● **STATED TASK**
Rewrite the stretch of material from the line containing "The width and" through the line containing "click(x=579, y=664)", substituting "image" for "screenshot" and changing nothing else. Give only those lines, and leave the pictures out.

● **STORED DATA**
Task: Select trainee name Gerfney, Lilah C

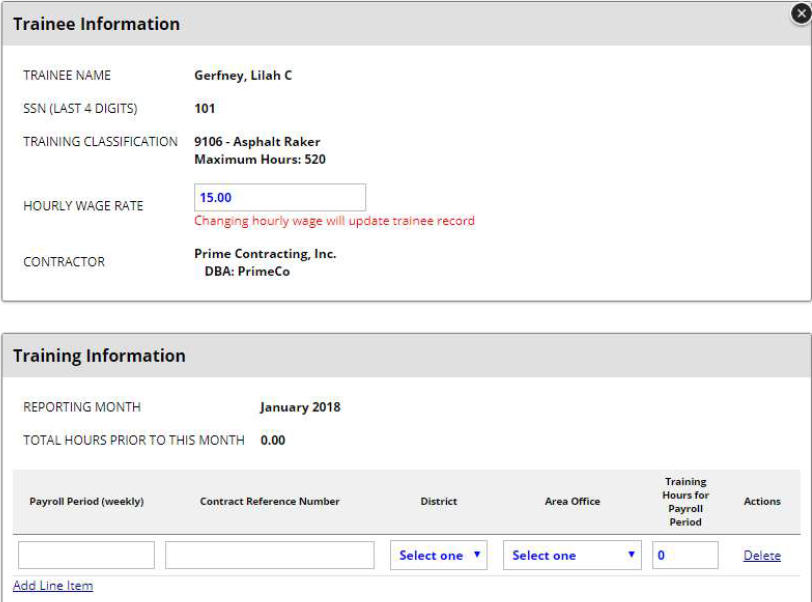Action: (243, 76)
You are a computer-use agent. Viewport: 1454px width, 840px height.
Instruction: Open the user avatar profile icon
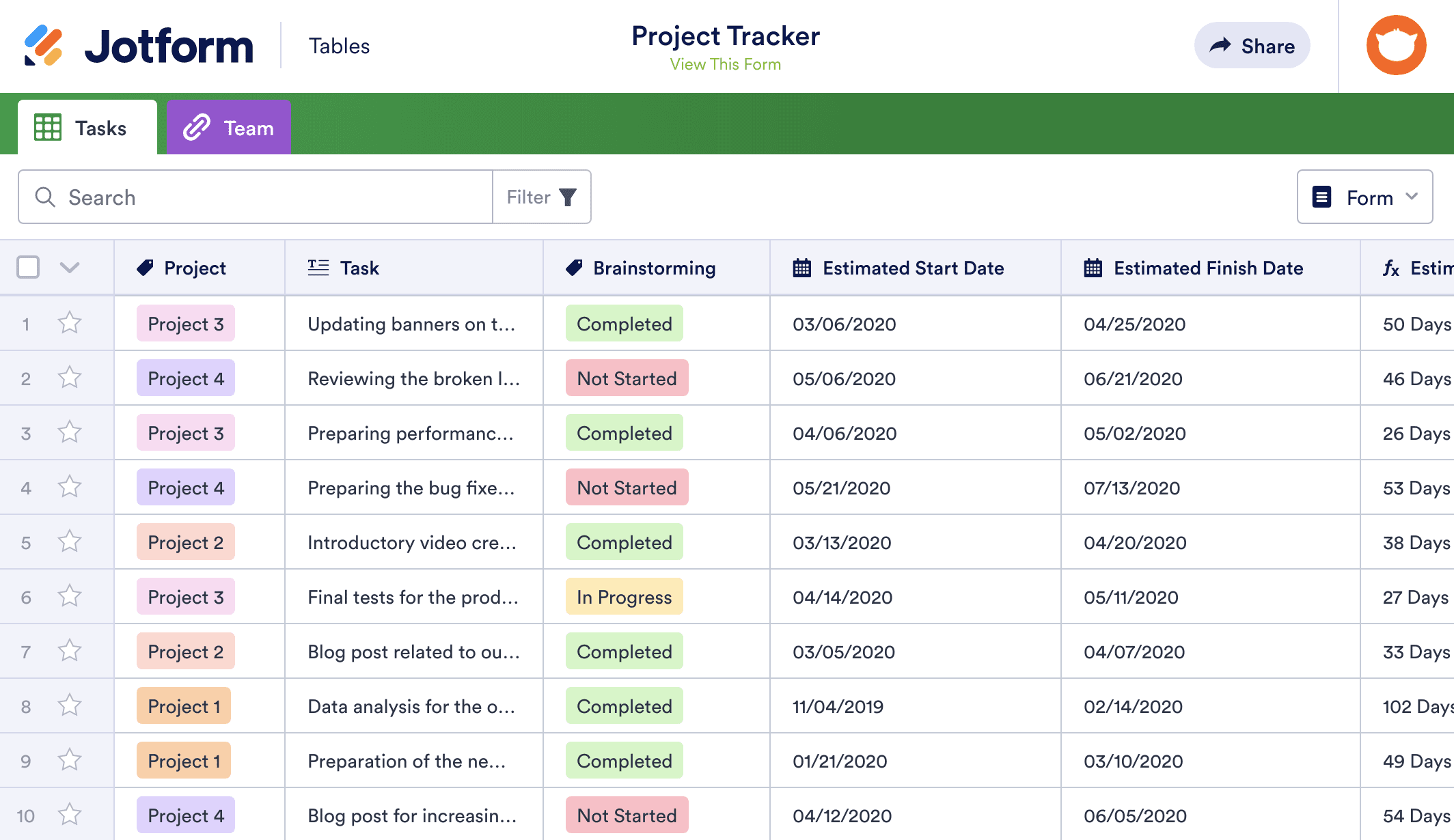pos(1396,46)
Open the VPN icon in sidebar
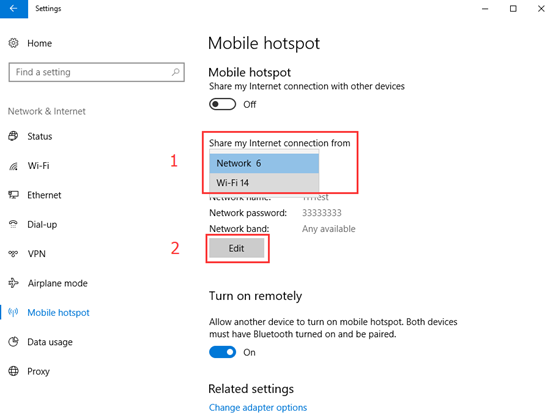The image size is (553, 415). coord(13,254)

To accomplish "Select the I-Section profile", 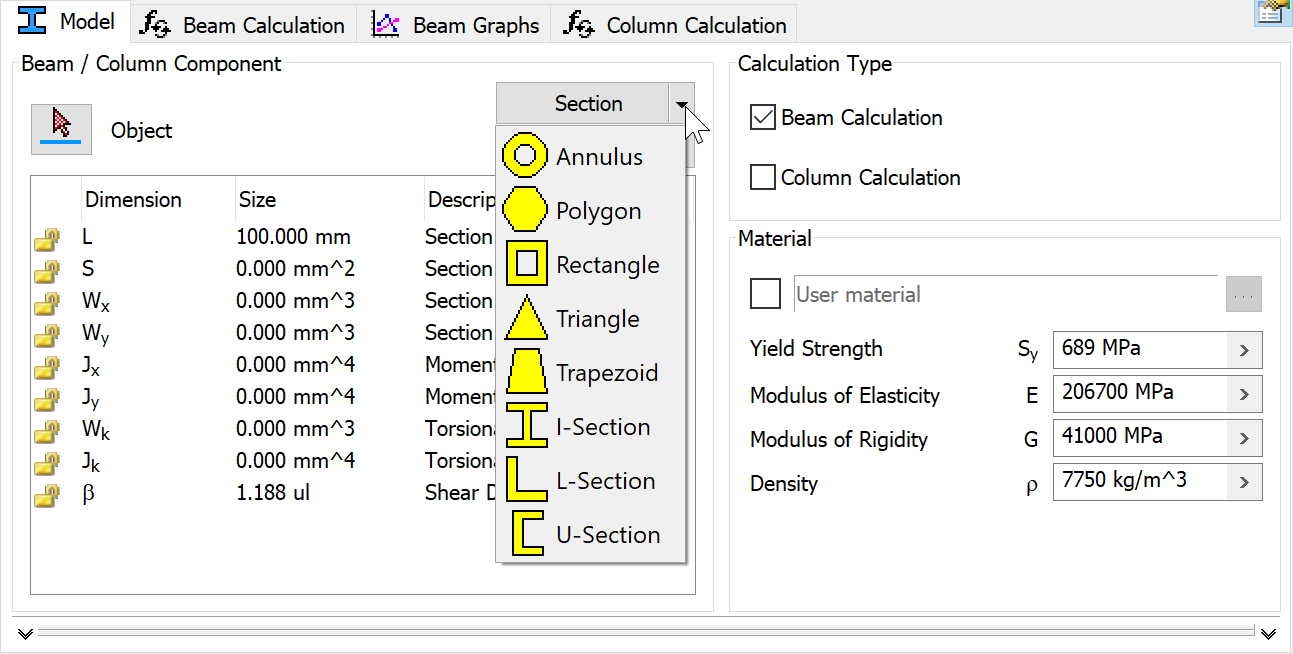I will pos(590,427).
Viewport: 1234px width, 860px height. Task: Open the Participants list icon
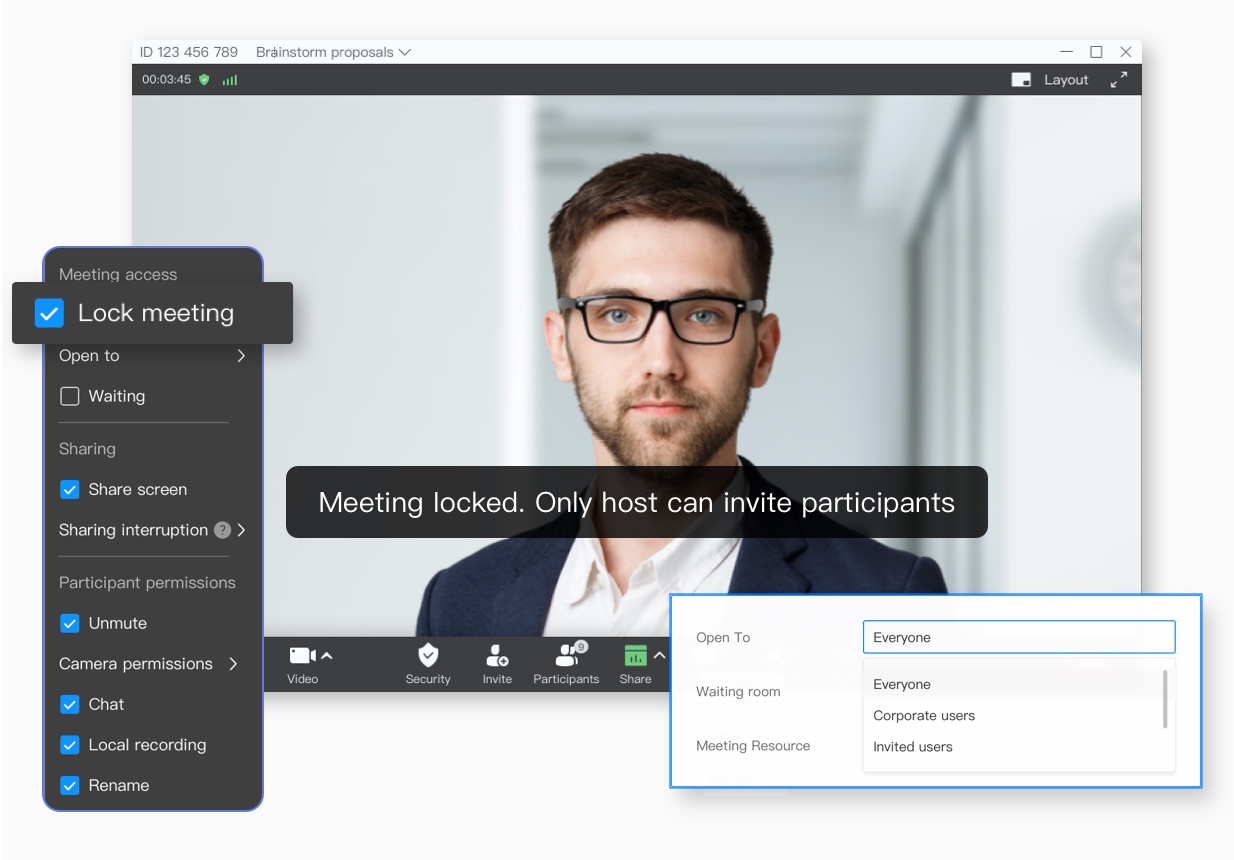click(567, 656)
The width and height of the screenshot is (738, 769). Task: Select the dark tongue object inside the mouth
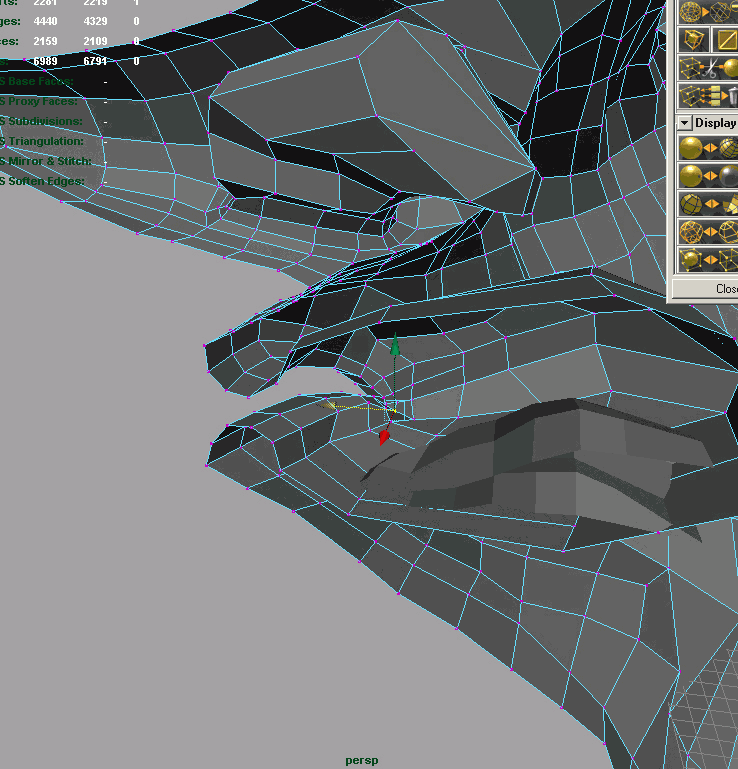click(560, 460)
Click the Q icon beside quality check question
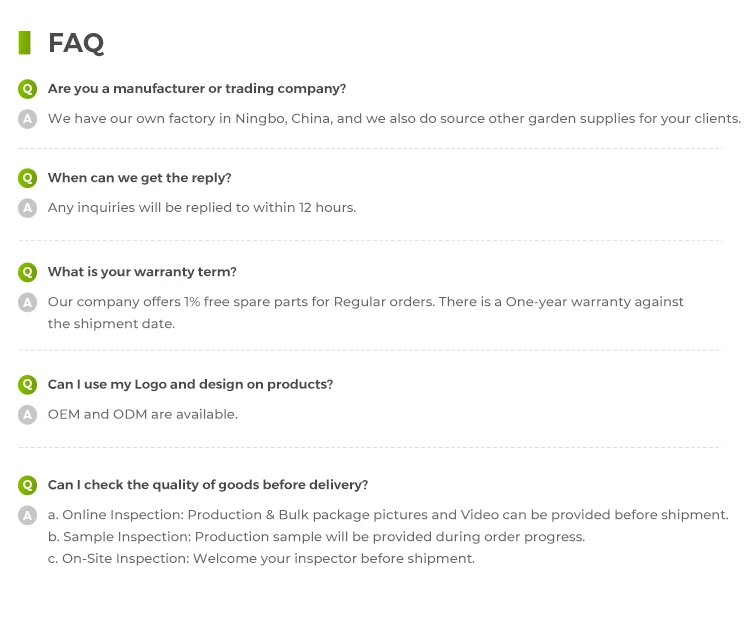 [x=27, y=485]
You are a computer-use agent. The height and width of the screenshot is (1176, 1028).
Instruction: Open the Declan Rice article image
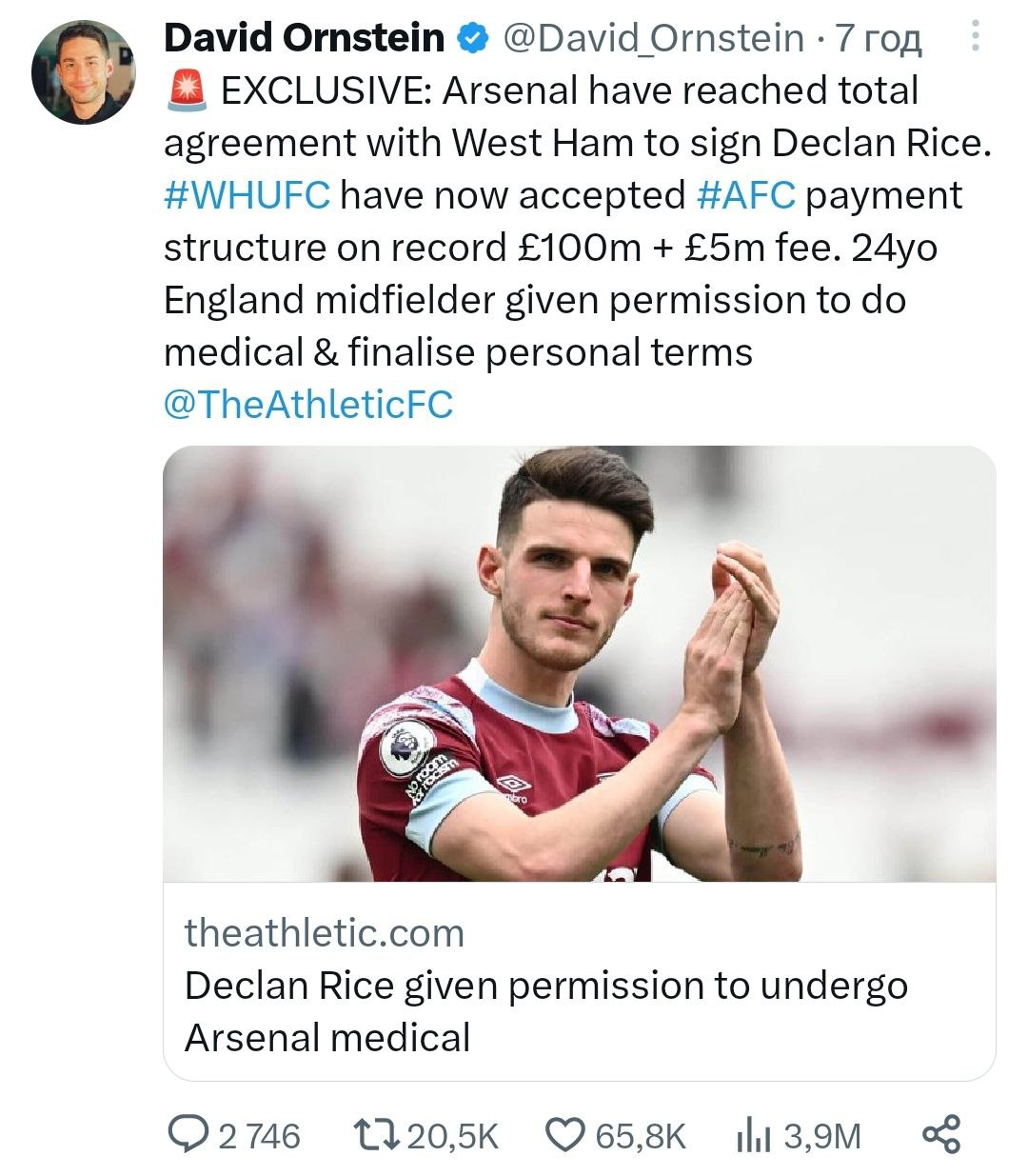click(x=579, y=664)
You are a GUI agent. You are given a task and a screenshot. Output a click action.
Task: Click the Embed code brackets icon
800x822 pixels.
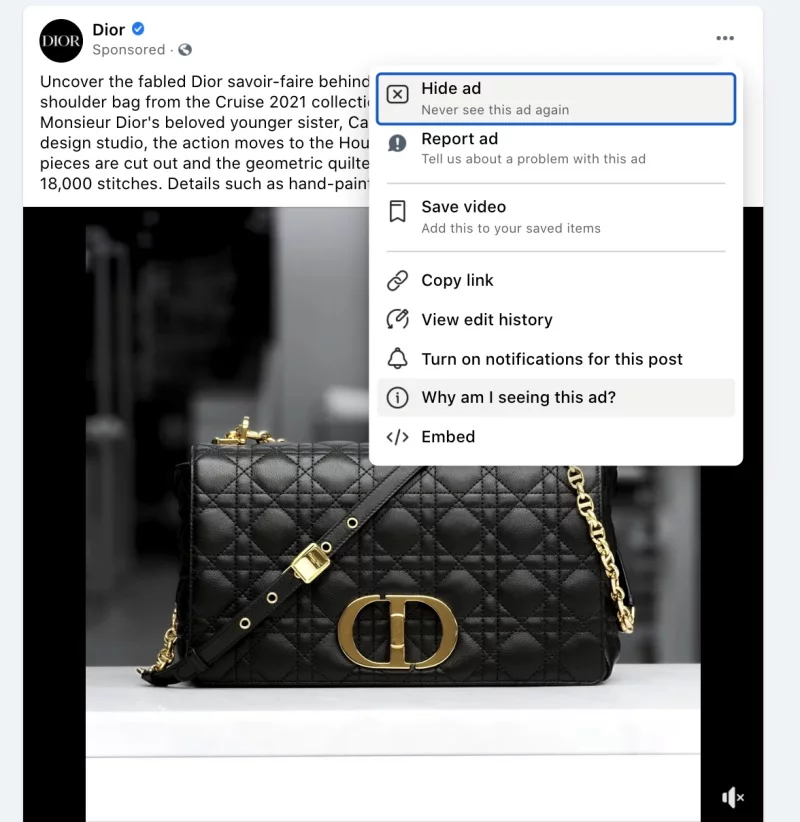397,437
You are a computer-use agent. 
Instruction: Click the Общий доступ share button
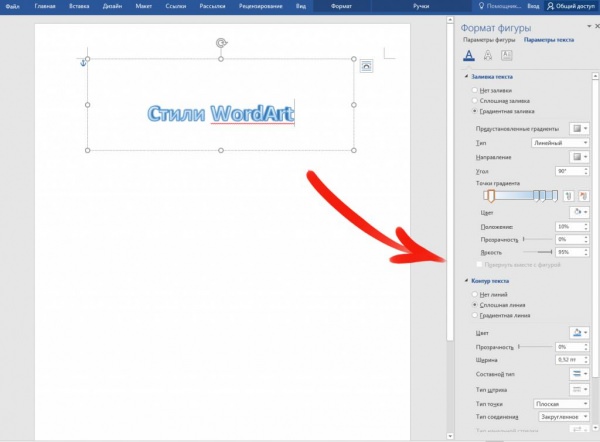(x=571, y=6)
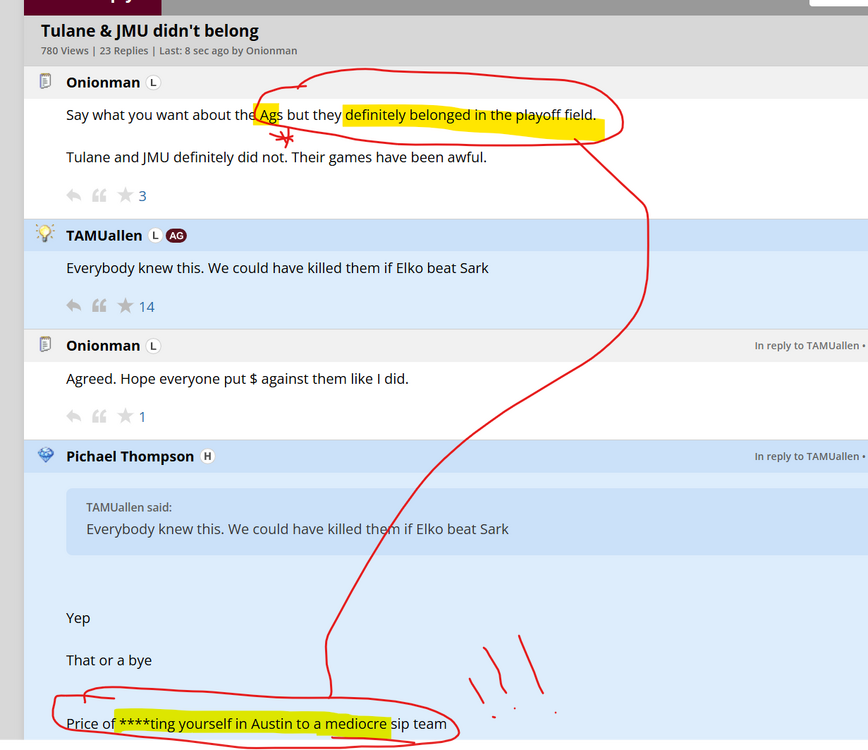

● **EXERCISE OUTPUT**
The width and height of the image is (738, 769). Task: Select the dark tongue object inside the mouth
click(560, 460)
Click the Q icon beside quality check question
 [x=27, y=485]
You are a computer-use agent. The height and width of the image is (1176, 1028).
Instruction: Open the Declan Rice article image
click(x=579, y=664)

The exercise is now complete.